Alla luce del prezioso contributo di Bion, l’identificazione proiettiva ha assunto una valenza “terapeutica” ed “euristica”, appunto, essenziale nel setting psicanalitico e terapeutico in generale. Essa, infatti, può essere massivamente riconosciuta nei processi transferali e controtransferali.

 

Sin dalla metà del ‘900, numerosi psicoanalisti hanno sostenuto l’importanza di valorizzare i sentimenti che il paziente suscitava nel terapeuta (Heimann, 1950), non considerandoli più come appannaggio della “purezza” del setting o, ancor peggio, come ostacolo al processo terapeutico.

 

Bion, all’interno del suo modello, sosteneva che il paziente potesse “trasferire parti disturbanti del sé e del proprio mondo interno dentro l’oggetto (prima la madre, ora l’analista), ed esercitare una pressione perché venissero accolte e restituite in qualche forma più tollerabile”. In questi processi transferali e controtransferali complessi, basati su modelli relazionali e interattivo-emotivi primitivi, si ricreano, spesso, copioni relazionali, pattern di interazione prototipici, all’interno di processi, tuttavia, spesso collusivi o disadattivi, se non riconosciuti dal terapeuta nella loro valenza di “ripetizione” del passato e utilizzati come chiave di accesso al mondo interno del paziente.

 

L’identificazione proiettiva e i disturbi di personalità

 

Pazienti con alcune configurazioni disadattive di funzionamento personologico del sé e interpersonale, basate su domini di antagonismo e, quindi, manipolatorietà, inganno, insensibilità, attivano spesso tendenze controtransferali nel terapeuta, quali l’incredulità e la collusione (Symington, 1980), sentimenti di disperazione e impotenza (Strasberger, 1986) rispetto alle resistenze del paziente, timore di essere aggrediti (Meloy, 1988), fino a forme di gemellarità narcisistica, all’interno di una collusione corrotta (Gabbard, 2015).

 

Analogamente, reazioni controtransferali, riconducibili alla messa in atto di processi di identificazione proiettiva, si riscontrano frequentemente nel setting terapeutico con il paziente narcisista.
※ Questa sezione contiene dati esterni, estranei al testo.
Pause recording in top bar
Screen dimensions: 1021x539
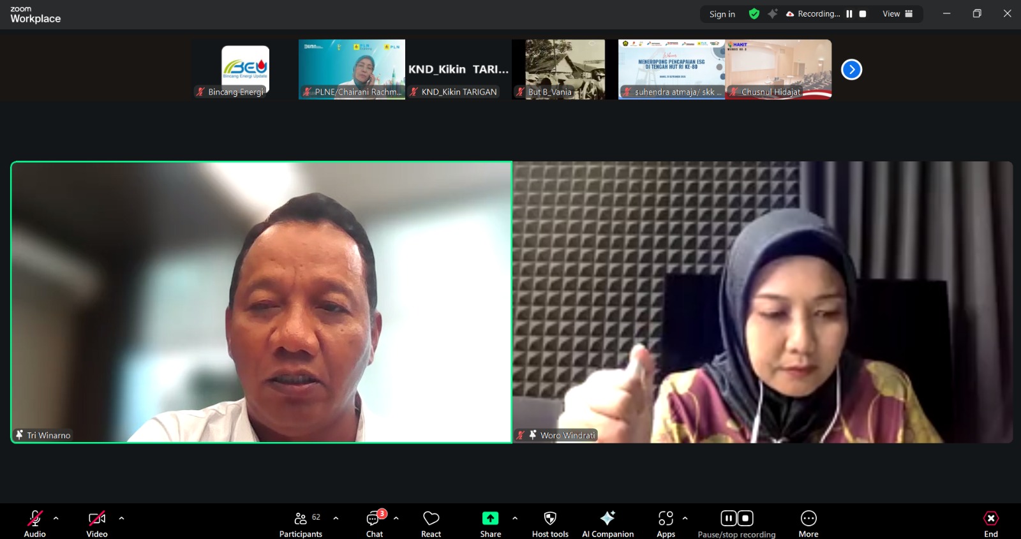(849, 14)
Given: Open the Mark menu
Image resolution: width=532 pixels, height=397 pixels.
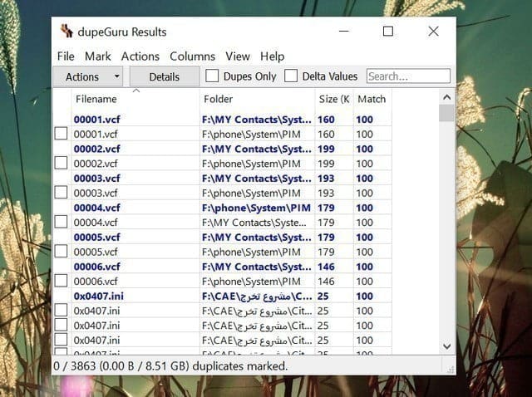Looking at the screenshot, I should 97,56.
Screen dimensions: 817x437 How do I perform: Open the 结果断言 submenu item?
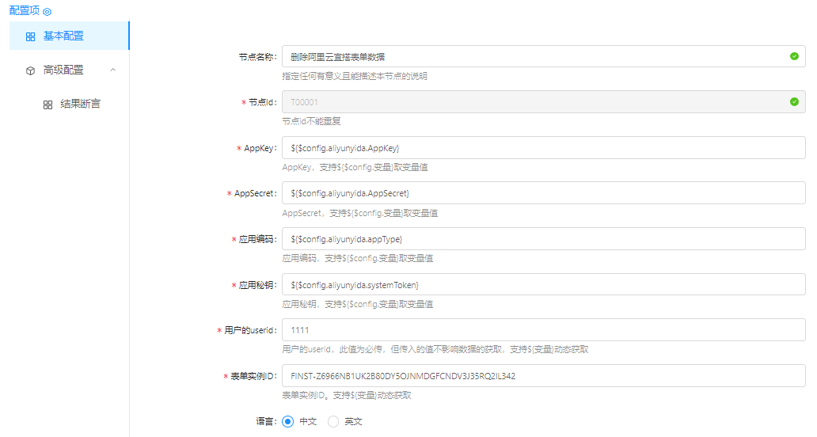tap(80, 104)
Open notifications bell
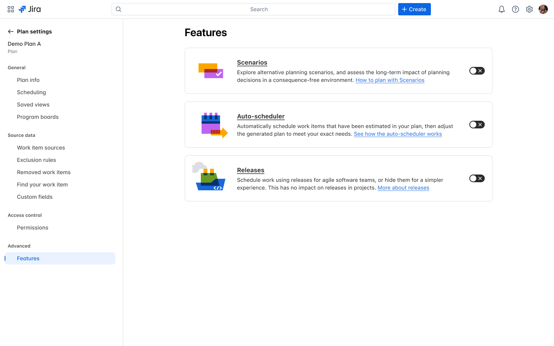The width and height of the screenshot is (554, 346). (x=502, y=9)
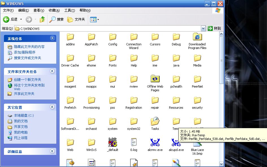Select the Tasks scheduled folder icon
The image size is (267, 167).
155,121
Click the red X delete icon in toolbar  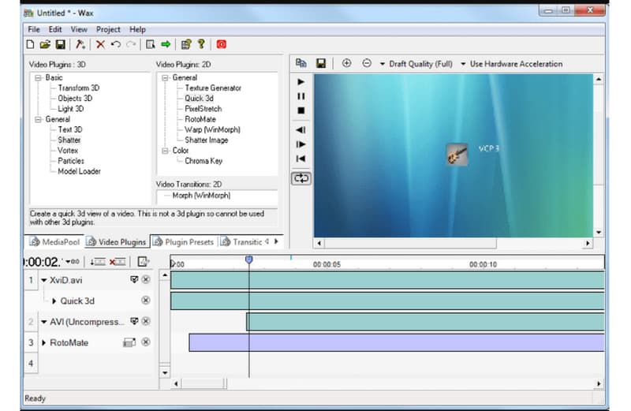[100, 45]
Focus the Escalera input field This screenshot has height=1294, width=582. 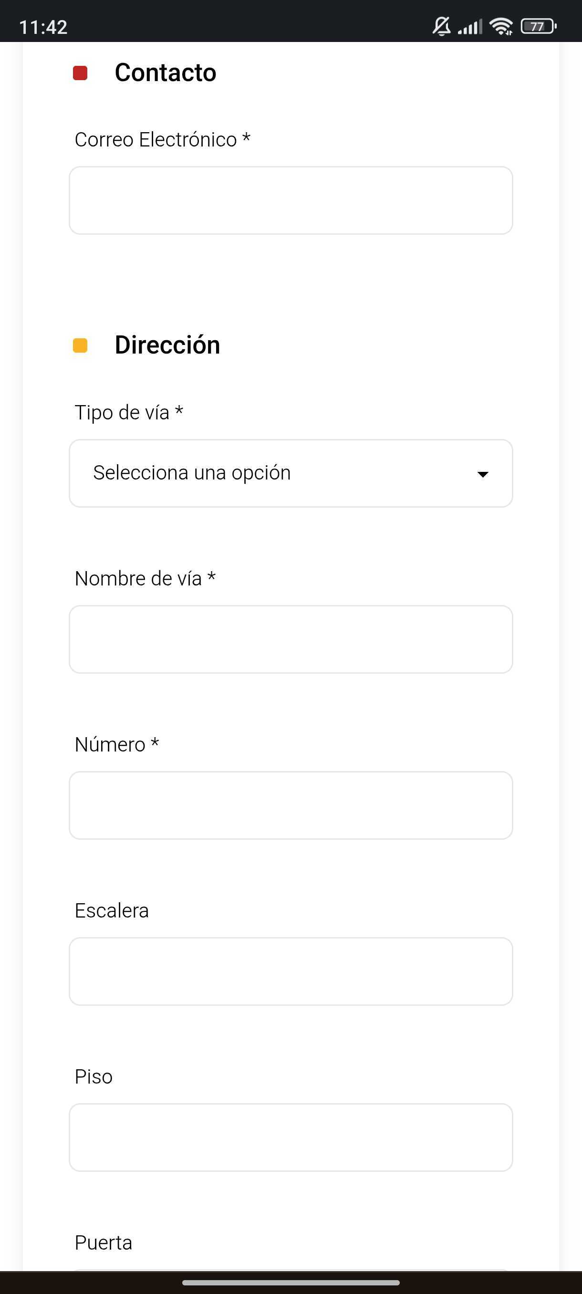pyautogui.click(x=291, y=972)
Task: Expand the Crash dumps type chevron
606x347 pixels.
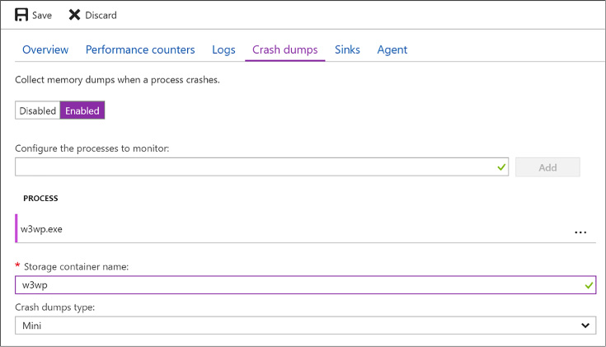Action: (585, 326)
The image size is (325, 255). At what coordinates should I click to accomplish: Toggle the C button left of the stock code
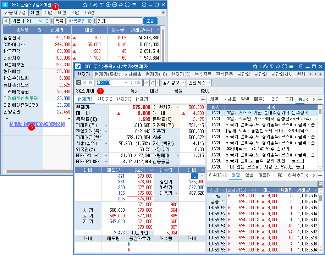[79, 83]

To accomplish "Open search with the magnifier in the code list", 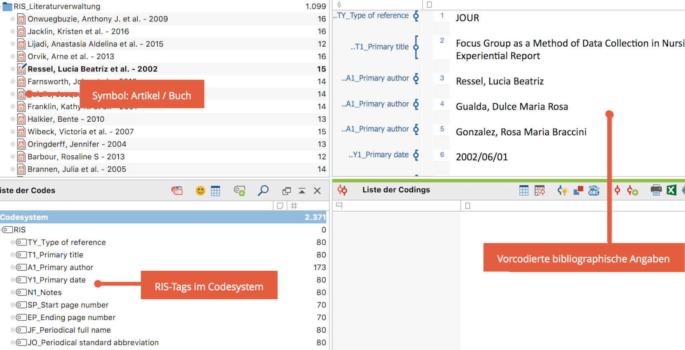I will (263, 190).
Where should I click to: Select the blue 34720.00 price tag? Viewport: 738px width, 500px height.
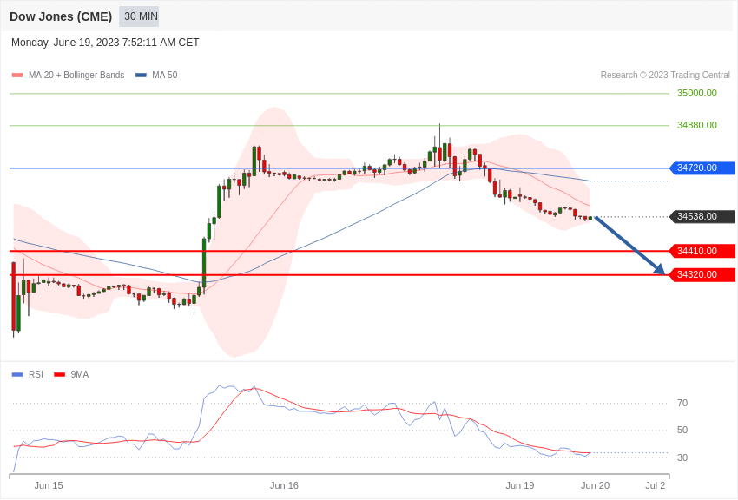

Frequente, infatti, è la sensazione nel terapeuta di essere inutile, insignificante, non meritevole dell’attenzione o ammirazione dell’altro: il terapeuta finisce per accettare la propria esistenza satellite (Kernberg, 1970). Il paziente ignora il terapeuta come in passato i propri genitori hanno ignorato lui.

 

L’identificazione proiettiva, oltre che nel cluster B dei disturbi di personalità (DSM-5, 2014), si riscontra in maniera eclatante nel cluster A, nel funzionamento intrapsichico e interpersonale del paziente paranoide. Egli tratta il terapeuta come un cattivo oggetto persecutorio, al punto che il terapeuta si sente costretto ad assumere un atteggiamento difensivo che, di riflesso, attiva nel paziente la sensazione di essere attaccato, frainteso, ingannato. In questo caso, il terapeuta ha come unica possibilità, per disinnescare il circuito disadattivo, quella di empatizzare con il bisogno del paziente di proiettare, fungendo da contenitore dei sentimenti di odio (Epstein, 1979).

 

In maniera diversa, ma altrettanto evidente, anche il paziente borderline proietta le parti cattive o disconosciute del proprio mondo interno nel terapeuta o in altri significativi (Clarkin et al., 2007a), esercitando su di essi una forte pressione interpersonale per condurli ad assumere le caratteristiche dell’oggetto cattivo negato.

 

In conclusione, a termine di questo excursus, mi piace riprendere quanto afferma Searles ne Il paziente come terapeuta del suo analista (1972), rifacendosi a una affermazione fatta da Freud nel 1921 in Alcuni meccanismi nevrotici nella gelosia, paranoia e omosessualità:

 

“Noi non proiettiamo nel vuoto, per così dire, ma su qualcosa o qualcuno che ci offre una base di realtà per la proiezione” (p.282).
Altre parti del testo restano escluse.